Amados, habemos unos cuantos que sabemos mucho acerca de las profundidades del amor de Dios. Nuestro amor es superficial. ¡Ah, cuán superficial! El amor a Dios es como un gran monte. La mayoría de los viajeros lo avistan a la distancia, o recorren el valle en torno a su base. Unos cuantos escalan hasta un descansadero ubicado en alguna de sus elevadas estribaciones, desde donde ven una porción de sus sublimidades. Por aquí y por allá algún viajero aventurero escala un pico menor, y mira al glaciar y a la elevada montaña a una distancia muy cercana. Más escasos aún son aquellos que escalan el pináculo más alto y pisan la nieve virgen.
Así es en la Iglesia de Dios. Todo cristiano permanece bajo la sombra del amor divino; unos cuantos disfrutan y regresan ese amor en un grado notable; pero hay unos cuantos –en esta época, tristemente, unos pocos- que alcanzan un amor seráfico, que ascienden al monte del Señor para estar allí donde el ojo del águila no se ha posado, y para caminar por el sendero que el cachorro del león no ha hollado nunca, por los lugares altos de una completa consagración y de un ardiente amor inextinguible.

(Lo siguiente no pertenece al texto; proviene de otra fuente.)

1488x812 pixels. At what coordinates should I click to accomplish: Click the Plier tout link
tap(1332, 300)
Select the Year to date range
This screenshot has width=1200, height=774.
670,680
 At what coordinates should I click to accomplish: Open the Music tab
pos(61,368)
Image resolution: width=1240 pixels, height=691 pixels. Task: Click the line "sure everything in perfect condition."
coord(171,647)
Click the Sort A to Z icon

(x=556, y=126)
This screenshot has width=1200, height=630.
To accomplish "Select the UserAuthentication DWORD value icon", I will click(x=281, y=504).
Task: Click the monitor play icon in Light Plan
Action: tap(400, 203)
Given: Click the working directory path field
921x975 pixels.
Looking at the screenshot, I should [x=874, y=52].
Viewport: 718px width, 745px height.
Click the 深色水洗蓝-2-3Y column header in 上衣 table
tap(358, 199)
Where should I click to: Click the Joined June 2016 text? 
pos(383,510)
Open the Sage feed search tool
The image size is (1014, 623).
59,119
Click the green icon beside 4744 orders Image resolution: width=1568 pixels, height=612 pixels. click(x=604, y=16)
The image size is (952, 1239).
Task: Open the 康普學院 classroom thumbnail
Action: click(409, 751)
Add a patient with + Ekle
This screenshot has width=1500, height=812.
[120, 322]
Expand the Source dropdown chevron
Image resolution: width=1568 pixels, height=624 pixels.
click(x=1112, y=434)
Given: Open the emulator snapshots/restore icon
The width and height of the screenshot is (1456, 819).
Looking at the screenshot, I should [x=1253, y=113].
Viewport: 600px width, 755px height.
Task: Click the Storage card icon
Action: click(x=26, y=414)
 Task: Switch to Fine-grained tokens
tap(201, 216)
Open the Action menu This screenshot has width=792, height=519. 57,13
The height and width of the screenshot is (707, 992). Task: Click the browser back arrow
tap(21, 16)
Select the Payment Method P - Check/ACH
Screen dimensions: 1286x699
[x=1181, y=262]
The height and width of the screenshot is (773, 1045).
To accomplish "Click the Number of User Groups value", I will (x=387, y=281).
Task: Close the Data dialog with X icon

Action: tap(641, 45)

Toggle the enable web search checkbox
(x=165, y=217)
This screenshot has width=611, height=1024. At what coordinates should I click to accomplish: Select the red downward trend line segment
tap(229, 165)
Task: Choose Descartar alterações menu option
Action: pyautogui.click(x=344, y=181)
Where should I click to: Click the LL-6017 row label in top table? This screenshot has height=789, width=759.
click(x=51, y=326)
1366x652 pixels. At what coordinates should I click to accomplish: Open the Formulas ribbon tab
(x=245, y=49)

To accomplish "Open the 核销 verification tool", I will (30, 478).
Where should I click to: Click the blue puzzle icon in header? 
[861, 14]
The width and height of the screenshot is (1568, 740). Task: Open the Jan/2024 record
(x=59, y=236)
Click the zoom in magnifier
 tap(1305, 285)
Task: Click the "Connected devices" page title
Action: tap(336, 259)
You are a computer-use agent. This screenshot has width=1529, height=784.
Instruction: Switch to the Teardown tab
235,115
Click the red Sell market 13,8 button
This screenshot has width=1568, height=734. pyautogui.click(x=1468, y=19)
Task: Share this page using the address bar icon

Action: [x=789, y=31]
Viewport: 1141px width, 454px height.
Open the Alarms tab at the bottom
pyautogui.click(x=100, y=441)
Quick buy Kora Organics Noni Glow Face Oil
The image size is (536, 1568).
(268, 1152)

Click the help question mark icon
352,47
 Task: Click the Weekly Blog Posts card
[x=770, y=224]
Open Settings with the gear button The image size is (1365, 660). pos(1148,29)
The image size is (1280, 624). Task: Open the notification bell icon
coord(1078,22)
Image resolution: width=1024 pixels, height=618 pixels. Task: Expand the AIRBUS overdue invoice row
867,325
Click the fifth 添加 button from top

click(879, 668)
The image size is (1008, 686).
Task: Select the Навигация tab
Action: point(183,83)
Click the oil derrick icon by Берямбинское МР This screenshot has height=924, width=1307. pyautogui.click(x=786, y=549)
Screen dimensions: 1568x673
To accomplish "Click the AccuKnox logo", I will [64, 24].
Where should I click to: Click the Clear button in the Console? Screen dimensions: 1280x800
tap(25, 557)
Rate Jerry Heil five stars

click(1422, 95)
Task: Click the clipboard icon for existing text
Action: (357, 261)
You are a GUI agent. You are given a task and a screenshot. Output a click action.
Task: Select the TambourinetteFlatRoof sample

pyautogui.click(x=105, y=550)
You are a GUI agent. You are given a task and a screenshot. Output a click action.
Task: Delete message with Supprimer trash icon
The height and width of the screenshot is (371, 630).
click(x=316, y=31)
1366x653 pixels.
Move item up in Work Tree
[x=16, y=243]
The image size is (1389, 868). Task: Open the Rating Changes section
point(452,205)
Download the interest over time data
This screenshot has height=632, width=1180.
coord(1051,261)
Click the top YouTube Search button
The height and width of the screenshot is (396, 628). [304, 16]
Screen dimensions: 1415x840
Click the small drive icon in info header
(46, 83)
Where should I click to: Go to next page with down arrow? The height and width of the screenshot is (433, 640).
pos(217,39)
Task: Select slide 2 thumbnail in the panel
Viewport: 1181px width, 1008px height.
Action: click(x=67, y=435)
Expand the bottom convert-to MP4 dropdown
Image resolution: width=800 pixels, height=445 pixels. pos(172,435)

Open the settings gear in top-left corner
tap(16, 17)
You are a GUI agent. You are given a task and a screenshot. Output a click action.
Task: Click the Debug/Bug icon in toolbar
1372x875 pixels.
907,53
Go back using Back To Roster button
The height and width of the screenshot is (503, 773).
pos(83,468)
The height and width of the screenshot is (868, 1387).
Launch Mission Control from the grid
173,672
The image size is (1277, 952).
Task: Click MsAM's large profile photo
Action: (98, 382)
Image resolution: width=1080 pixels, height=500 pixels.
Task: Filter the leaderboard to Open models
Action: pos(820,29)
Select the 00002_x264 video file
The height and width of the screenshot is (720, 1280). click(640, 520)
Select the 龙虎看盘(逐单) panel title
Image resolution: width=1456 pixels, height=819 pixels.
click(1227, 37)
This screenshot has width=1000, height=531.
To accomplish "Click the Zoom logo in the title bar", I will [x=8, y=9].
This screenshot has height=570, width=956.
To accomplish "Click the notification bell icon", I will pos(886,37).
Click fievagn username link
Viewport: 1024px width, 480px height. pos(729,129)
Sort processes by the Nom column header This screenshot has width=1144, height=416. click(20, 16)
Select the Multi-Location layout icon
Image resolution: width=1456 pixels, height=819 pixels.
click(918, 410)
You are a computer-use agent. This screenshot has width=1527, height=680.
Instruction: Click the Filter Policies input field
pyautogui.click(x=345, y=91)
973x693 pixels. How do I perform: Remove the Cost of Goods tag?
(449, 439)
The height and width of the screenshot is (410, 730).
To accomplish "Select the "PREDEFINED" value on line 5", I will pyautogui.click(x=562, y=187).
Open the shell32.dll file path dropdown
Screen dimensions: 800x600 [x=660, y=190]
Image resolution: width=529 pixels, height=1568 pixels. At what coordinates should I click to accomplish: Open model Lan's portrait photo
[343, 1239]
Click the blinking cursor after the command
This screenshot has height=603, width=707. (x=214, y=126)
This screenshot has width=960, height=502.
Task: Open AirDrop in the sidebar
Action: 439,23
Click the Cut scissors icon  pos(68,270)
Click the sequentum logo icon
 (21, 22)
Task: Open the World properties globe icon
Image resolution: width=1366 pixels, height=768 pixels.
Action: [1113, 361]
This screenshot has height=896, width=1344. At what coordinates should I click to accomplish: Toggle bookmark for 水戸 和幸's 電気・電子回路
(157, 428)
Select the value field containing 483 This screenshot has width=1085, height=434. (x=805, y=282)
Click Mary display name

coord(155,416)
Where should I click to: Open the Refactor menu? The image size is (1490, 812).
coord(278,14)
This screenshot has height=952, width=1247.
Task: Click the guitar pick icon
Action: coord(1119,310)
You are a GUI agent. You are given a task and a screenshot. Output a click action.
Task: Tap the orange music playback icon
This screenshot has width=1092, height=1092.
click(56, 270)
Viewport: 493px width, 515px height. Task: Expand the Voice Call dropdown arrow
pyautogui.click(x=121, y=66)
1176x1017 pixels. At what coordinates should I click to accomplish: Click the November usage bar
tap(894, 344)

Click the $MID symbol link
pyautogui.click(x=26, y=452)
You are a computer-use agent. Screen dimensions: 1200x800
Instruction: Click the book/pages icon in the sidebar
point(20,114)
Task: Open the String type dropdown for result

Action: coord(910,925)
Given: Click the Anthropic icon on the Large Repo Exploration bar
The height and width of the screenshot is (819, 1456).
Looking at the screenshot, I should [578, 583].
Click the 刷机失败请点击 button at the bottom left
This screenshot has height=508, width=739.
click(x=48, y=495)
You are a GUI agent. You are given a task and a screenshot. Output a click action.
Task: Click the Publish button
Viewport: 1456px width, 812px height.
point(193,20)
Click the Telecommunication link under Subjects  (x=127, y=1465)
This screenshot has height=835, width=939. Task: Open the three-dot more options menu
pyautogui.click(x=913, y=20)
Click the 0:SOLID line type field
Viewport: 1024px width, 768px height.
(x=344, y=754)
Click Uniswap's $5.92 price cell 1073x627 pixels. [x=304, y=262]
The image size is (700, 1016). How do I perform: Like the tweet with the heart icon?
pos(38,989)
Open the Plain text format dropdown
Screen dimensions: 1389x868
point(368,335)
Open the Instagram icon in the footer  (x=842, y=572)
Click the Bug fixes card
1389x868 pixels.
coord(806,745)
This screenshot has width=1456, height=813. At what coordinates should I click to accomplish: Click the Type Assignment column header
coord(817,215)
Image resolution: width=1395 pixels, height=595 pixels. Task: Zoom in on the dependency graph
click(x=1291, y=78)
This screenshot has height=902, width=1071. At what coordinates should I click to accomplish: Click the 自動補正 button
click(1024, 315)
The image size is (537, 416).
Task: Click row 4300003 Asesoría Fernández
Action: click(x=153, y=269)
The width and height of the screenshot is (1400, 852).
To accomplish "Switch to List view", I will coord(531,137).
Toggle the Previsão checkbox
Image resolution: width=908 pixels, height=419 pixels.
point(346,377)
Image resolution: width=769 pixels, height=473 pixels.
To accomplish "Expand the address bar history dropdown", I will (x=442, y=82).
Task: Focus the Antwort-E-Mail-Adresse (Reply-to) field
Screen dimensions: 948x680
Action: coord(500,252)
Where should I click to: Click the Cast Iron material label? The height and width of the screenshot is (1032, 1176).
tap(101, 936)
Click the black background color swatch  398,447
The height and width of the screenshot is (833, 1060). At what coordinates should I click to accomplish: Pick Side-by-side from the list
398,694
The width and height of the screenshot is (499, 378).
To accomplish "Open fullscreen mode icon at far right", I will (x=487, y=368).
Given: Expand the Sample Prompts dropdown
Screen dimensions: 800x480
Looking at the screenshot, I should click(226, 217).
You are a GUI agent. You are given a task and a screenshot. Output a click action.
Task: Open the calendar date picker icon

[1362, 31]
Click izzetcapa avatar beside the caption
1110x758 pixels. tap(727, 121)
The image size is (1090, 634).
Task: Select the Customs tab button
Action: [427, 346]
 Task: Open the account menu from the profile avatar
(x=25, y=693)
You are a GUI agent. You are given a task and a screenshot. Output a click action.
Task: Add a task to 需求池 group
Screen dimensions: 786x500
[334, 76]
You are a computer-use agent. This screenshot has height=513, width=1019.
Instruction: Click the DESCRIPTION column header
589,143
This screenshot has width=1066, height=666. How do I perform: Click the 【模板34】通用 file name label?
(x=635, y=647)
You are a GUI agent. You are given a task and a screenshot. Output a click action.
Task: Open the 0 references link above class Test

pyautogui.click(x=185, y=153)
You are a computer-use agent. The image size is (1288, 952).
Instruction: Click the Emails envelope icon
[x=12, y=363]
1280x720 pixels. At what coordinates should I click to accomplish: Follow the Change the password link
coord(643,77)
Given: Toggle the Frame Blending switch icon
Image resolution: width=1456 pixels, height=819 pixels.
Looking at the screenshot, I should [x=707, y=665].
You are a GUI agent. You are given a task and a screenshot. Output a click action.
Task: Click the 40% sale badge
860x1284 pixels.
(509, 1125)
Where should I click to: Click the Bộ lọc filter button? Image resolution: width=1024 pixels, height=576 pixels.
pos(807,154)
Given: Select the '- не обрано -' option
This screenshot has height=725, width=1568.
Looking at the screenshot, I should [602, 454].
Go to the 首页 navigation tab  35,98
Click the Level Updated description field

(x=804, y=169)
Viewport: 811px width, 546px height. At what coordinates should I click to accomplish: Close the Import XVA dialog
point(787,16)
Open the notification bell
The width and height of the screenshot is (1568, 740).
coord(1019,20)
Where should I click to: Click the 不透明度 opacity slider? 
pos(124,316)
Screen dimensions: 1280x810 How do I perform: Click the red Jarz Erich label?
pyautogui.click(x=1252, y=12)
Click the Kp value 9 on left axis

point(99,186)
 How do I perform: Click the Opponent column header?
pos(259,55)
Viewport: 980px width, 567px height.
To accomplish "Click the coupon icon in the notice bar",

Ahora, fíjense bien, puede ser difícil ascender tan alto, pero hay una ruta segura, y solo una, que el hombre tiene que seguir si quiere alcanzar esa sagrada elevación. No es la senda de sus obras, ni la vereda de sus propias acciones, sino ésta: “Nosotros le amamos a él, porque él nos amó primero”. Juan y los apóstoles confesaron que así habían obtenido su amor. Para el amor más sublime que haya resplandecido jamás en algún pecho humano no hubo otra fuente que ésta: Dios amó primero que el hombre. ¿No ven ustedes cómo es eso? Saber que Dios me ama echa fuera mi temor atormentador acerca de Dios, y una vez que ese temor es expulsado, hay espacio para un abundante amor a Dios. Cuando el miedo sale, el amor entra por la otra puerta. Así que entre más fe en Dios haya, más espacio hay para el amor que llena el alma.